Como os combustíveis fósseis – petróleo, gás natural e carvão – são a principal fonte de gases do efeito estufa, o Acordo de Paris só será cumprido se a humanidade mudar radicalmente a forma como obtém sua energia. “O texto aprovado nos leva para um mundo de baixas emissões, em que as energias renováveis prevalecerão”, disse o embaixador Luiz Antonio Figueiredo, um dos negociadores do Brasil na COP21. “Ele lança um sinal inequívoco de que o mundo está marchando rumo a uma economia de baixo carbono.”
A sinalização pode ser inequívoca, mas ainda é vaga. Não há no acordo uma meta numérica de redução das emissões de gases-estufa; a maior precisão a que se chega é o compromisso de que o pico das emissões mundiais – momento a partir do qual elas começariam a cair – seja atingido “o quanto antes”. Da mesma forma, a meta de descarbonização da economia, citada numa versão preliminar do acordo, ficou de fora do texto final, e não há qualquer menção aos combustíveis fósseis.

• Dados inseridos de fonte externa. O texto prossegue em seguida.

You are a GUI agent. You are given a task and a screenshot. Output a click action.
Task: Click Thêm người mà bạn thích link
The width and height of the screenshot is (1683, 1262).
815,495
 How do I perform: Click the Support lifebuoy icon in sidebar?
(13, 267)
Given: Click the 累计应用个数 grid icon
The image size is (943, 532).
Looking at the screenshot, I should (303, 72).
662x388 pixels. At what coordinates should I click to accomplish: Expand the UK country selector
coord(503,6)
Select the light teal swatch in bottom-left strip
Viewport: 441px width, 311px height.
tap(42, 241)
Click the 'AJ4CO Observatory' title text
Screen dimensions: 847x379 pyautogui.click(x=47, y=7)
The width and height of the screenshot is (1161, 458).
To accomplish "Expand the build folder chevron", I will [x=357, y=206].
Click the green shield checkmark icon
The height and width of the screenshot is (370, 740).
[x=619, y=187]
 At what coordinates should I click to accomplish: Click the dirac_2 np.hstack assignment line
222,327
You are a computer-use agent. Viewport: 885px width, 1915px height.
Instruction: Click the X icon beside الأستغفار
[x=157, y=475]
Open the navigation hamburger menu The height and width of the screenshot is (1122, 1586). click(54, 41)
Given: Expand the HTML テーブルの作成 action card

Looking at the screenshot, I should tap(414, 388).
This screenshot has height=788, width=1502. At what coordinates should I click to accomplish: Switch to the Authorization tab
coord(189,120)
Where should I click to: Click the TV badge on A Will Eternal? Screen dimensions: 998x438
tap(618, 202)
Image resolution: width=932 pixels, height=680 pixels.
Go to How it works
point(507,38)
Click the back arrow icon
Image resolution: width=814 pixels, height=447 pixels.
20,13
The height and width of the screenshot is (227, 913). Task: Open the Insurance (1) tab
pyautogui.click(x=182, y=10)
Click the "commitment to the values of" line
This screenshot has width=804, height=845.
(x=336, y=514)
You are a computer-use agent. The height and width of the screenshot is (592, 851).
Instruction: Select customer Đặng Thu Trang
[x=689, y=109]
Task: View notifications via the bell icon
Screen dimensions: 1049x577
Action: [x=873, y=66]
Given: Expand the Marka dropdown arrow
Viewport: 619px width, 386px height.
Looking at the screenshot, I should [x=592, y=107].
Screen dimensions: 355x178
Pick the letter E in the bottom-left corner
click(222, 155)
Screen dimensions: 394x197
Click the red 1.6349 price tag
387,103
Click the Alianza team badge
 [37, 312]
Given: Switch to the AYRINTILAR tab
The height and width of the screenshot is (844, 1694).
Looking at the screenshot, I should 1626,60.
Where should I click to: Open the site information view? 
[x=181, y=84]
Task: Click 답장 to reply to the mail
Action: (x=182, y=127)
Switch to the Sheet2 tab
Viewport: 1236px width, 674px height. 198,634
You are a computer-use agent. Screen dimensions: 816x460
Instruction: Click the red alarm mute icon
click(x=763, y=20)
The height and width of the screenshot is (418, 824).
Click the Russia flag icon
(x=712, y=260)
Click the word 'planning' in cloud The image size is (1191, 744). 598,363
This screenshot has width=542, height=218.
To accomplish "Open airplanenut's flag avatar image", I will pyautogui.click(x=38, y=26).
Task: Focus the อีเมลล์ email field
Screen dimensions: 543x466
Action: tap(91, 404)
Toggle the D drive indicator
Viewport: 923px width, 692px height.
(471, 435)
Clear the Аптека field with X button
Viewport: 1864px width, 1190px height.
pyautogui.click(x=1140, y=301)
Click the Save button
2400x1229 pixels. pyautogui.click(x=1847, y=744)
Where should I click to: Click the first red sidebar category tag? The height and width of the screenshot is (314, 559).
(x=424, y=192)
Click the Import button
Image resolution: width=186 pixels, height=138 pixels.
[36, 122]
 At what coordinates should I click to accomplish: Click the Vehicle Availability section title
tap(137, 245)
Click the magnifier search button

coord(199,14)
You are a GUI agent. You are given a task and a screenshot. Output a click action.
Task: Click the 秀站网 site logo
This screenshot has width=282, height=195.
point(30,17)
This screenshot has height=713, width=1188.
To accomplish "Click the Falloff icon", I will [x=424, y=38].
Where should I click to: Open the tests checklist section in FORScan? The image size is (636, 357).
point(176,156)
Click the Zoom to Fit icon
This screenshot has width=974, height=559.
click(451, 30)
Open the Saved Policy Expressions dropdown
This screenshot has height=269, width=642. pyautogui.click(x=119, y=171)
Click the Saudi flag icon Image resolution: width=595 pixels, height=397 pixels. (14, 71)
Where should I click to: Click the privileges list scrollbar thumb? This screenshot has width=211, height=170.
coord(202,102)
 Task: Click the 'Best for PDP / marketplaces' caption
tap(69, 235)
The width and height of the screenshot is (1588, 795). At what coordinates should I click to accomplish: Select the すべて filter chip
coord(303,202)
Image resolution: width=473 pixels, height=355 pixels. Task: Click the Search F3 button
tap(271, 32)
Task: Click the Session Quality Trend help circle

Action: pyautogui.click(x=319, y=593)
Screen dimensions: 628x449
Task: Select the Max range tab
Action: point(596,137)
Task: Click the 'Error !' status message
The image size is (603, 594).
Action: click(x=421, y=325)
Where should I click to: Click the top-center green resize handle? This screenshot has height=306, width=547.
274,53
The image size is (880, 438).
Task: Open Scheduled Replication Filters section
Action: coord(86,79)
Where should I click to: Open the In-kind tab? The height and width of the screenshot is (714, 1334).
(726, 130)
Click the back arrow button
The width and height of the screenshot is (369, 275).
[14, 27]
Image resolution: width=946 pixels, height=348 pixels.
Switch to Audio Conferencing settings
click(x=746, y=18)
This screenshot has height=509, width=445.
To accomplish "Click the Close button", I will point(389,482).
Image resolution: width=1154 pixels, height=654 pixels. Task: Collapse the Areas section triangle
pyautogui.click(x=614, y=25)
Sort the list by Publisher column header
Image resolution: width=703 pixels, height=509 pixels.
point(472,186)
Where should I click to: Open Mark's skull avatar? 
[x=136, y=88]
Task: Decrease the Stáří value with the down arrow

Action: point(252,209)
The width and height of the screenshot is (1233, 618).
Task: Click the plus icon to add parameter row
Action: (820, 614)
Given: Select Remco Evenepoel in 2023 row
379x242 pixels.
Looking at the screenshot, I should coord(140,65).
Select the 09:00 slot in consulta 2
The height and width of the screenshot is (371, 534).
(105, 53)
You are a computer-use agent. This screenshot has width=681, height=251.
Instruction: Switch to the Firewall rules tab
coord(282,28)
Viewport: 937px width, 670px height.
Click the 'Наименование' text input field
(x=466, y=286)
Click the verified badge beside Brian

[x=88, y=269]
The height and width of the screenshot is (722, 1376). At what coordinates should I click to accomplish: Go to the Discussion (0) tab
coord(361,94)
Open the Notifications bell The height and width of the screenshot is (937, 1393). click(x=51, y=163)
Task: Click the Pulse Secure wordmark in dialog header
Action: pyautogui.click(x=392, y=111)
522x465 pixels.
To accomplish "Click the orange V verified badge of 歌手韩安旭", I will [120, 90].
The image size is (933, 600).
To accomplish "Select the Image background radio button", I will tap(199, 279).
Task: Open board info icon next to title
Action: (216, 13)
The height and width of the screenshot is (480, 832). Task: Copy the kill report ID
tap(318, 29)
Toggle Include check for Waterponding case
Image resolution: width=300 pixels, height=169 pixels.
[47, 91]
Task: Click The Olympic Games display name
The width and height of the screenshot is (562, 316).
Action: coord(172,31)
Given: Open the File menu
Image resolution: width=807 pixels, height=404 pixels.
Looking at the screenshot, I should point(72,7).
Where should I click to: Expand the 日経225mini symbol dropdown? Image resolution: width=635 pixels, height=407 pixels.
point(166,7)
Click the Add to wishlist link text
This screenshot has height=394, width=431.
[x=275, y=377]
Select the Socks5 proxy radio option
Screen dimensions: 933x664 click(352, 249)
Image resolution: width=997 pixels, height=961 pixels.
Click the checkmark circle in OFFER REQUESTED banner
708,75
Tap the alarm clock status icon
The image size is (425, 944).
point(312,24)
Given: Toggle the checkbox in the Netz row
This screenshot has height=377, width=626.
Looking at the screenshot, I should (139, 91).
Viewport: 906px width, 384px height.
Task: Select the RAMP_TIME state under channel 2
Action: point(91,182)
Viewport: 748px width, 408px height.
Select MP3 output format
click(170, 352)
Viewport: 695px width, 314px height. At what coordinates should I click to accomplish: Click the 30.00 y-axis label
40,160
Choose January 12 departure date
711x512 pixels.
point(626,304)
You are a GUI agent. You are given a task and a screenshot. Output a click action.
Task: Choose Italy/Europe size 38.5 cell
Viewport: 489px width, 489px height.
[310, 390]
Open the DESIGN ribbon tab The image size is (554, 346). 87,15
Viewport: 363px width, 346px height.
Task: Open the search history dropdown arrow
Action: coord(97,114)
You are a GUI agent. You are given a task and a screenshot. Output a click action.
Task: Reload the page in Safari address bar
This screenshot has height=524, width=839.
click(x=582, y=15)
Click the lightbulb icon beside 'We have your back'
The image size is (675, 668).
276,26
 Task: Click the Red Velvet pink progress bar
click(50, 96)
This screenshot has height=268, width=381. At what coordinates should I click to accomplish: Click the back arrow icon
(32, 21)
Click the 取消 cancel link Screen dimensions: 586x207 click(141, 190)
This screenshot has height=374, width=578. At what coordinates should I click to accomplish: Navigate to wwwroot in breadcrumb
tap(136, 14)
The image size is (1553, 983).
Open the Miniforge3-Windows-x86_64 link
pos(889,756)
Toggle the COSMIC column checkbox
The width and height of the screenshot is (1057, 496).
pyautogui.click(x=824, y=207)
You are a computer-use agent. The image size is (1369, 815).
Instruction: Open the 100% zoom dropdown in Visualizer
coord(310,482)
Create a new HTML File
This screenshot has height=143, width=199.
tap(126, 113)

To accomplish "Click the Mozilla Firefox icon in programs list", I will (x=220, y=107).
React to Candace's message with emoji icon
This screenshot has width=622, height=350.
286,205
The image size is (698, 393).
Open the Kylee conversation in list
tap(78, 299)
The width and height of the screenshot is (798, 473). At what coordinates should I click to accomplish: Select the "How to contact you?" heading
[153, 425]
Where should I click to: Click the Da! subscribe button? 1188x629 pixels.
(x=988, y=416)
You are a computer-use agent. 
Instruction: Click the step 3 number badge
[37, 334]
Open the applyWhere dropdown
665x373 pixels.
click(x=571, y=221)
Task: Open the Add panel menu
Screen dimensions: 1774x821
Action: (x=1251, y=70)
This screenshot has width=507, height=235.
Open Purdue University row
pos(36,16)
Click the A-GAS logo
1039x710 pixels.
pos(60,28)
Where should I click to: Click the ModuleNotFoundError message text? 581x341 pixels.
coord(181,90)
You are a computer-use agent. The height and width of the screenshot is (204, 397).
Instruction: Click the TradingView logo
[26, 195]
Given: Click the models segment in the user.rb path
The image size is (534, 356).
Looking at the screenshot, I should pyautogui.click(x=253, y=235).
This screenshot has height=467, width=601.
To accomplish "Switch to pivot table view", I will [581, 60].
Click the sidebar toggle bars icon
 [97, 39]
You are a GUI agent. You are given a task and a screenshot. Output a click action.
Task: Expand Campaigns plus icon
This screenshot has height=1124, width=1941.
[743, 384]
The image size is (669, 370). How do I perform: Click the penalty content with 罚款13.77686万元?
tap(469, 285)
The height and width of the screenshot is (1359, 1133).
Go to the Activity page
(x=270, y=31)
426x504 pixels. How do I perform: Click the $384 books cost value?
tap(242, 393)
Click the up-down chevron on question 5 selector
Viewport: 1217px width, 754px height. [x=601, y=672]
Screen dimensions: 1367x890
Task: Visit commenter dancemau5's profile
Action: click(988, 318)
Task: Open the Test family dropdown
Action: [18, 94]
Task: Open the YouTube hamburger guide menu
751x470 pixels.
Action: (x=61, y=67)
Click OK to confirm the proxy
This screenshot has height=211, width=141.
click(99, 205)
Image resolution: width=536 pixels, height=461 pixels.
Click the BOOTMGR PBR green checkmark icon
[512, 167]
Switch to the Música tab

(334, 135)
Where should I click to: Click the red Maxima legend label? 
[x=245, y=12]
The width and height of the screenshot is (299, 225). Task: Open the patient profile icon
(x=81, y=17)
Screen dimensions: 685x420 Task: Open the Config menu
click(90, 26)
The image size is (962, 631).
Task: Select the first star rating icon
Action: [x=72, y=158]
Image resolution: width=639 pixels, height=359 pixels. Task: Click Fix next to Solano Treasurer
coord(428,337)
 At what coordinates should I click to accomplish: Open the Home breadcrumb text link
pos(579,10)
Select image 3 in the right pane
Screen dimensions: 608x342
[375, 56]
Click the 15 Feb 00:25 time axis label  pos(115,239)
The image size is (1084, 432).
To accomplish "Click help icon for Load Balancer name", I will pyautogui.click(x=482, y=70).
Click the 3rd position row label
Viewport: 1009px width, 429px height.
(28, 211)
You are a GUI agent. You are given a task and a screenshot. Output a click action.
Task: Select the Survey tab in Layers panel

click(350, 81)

A formulação pouco incisiva foi alvo das críticas daqueles que enxergaram no Acordo de Paris um copo meio vazio. O ambientalista americano Bill McKibben, fundador da ONG 350.org, disse que o pacto teria sido eficaz se tivesse sido adotado em 1995, na primeira COP. O climatologista americano James Hansen, um dos primeiros a chamar a atenção do mundo para o aquecimento global, nos anos 80, declarou que o acordo tem muita promessa e pouca ação. “Enquanto os combustíveis fósseis forem os mais baratos, eles continuarão a ser queimados”, afirmou ao jornal The Guardian.
O documento aprovado na capital francesa, que só passará a valer a partir de 2020, terá força de lei para seus signatários. Mas trata-se de uma lei sui generis, sem sanções. Não há qualquer punição prevista para aqueles que não cumprirem suas metas – a censura da opinião pública mundial será o único instrumento de pressão.
Na base do acordo estão compromissos voluntários assumidos pelos países. As quase 190 metas anunciadas, porém, não são compatíveis com o objetivo declarado: projeções mostram que elas nos levariam a um mundo de 2,7ºC a 3,5ºC mais quente em relação aos níveis pré-industriais. “O acordo aponta a direção para a qual temos que caminhar, mas a velocidade ainda não é a necessária”, avaliou o ambientalista Carlos Rittl, do Observatório do Clima. O documento prevê que, a cada cinco anos, os países renovem seus compromissos, de forma a torná-los mais arrojados, mas será preciso muito mais ambição para ficar abaixo do limite almejado. “Sem o comprometimento dos países e a garantia de que vão revisitar suas metas, Paris vai resultar em nada”, afirmou o biólogo André Nahur, da WWF-Brasil.